February 15, 2000
Present: Boyd, Bromley, Bush, Caldwell, Gordon-Walker, Honeywell, Petrov, Triplett, Uhlenbrock, Vaughn, Watwe
Ex Officio: Barkan, Frazier, Rider
Others: Carr, Dahlen, Gilbertson, Murray, Pfahler, Pitschmann, Reilly, Van Gemert, Wanserski
1. Announcements. Caldwell reported that he has submitted an NSF proposal in partnership with campus libraries focusing on the KIDS website project.
2. Minutes. Minutes of the December meeting were approved.
3. Reports. Frazier informed the committee about the Collections of Information Antipiracy Act, a bill before Congress which would create for electronic information an end-run around many public domain exemptions from copyright. He indicated that the bill, if passed, would have far-reaching, negative effects on libraries and faculty members. He also announced that he will provide space for the new Center for the Humanities in Memorial Library (space with no user impact) and that on March 23 he and Phil Certain will host a luncheon for new faculty hires to which all ULC members are invited.
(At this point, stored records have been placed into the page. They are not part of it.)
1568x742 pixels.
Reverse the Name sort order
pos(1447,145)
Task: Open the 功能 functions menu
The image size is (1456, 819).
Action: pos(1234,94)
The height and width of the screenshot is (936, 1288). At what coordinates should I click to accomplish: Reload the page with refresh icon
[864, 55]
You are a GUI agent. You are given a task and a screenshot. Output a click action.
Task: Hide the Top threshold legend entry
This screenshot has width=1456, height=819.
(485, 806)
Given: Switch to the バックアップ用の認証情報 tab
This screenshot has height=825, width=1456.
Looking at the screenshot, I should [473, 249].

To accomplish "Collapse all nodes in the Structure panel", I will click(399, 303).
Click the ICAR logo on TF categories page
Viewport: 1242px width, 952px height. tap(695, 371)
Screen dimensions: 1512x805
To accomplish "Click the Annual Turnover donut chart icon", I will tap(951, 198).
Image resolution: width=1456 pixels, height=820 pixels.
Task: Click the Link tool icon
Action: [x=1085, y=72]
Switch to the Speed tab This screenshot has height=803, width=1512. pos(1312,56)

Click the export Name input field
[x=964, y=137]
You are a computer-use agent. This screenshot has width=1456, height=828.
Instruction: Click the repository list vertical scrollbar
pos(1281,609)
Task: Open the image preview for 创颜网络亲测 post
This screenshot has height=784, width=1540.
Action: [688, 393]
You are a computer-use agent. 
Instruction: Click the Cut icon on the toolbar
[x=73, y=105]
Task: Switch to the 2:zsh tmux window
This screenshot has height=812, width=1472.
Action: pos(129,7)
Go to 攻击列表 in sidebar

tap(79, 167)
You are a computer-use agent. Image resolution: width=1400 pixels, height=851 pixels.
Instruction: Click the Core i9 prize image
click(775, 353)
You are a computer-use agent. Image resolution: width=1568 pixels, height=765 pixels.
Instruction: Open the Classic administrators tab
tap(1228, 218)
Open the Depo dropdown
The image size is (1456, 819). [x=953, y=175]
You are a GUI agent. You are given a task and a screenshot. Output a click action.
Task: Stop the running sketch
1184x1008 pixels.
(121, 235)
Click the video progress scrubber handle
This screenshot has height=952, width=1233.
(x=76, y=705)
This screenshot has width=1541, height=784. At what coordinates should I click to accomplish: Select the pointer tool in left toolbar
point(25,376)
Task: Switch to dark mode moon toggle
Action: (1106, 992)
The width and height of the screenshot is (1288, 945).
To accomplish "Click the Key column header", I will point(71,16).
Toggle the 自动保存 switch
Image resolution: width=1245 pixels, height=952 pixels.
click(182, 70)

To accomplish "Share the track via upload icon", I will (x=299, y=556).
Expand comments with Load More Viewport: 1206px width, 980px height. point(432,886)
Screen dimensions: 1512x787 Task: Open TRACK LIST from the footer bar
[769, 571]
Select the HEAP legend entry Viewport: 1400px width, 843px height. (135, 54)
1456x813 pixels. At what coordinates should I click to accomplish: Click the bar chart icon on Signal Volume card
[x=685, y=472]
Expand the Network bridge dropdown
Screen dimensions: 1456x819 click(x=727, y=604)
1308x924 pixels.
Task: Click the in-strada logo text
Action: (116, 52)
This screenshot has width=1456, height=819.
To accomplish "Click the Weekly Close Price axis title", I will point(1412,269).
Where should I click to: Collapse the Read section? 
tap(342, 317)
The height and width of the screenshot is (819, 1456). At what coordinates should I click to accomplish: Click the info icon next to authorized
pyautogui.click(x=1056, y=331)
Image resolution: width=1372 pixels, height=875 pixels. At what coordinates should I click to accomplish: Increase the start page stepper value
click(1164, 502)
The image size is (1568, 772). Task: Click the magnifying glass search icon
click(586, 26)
Gilbertson stated that libraries have received an endowment of more than $400,000 from a former cooperative extension faculty member for collections and student assistance benefiting Steenbock Library.
4. Wendt Library Overview. Murray and Wanserski provided an electronic tour of collections and services in the library. The Library serves the school of engineering plus the departments of computer science, statistics, and atmospheric and oceanic sciences. The Wisconsin Tech Search program last year filled 30,000 requests for information from Wisconsin individuals, businesses, and organizations, including patent information. Wendt is currently involved in adding Web-based resources to the online catalog.
5. Faculty Bills. Van Gemert explained steps libraries were taking to undo mistaken bills which were sent to faculty. The bills have been canceled, renewals entered, and affected faculty contacted.
6. Health Sciences Building Project. Dahlen reported on plans for the new health sciences learning center. She also discussed three-year goals for health sciences libraries, including collection assessment projects. The libraries conducted 144 educational sessions last year. Program concepts for the new facilities include integrated learning, collaboration, and integrated access and delivery. The anticipated start date for construction is August 2001.
7. Space Planning. Frazier distributed a "state of the stacks" report for review and discussion at the March meeting. The view that technology will solve the problem of stack space is not borne out by the report. The assumption that the new health sciences facility will only have five years of growth space prompts a serious discussion of projecting space needs and planning for growth across the campus. Libraries are looking for approaches as the 1990 addition to Memorial, which has been used as planned for storage, nears capacity in the next few years. Any plans will have to meet the needs of users. To this end, Frazier has appointed a staff committee and ULC is invited to participate on the committee. (Triplett has since volunteered to be the ULC liaison and has been added.) An initial report is due June 15.
8. Electronic Library Changes. Pope reported that the planned servicing of the Voyager system in January went well. Because of library technology workarounds, the catalog remained available to users during the outage. Everything was back in business before classes started. The vendor needed the systems to come down to fix problems; the results seems to indicate the inconvenience and extra work was worth it. Library technology group staff are monitoring performance.
9. Other Business. Petrov noted that feedback from student users on a regular basis would be useful. Frazier agreed and will help set up a survey process through a library administrator with interest and experience in this area.
10. Next Meeting. The next meeting will be March 21 in Room 220 of the Teacher Education Building.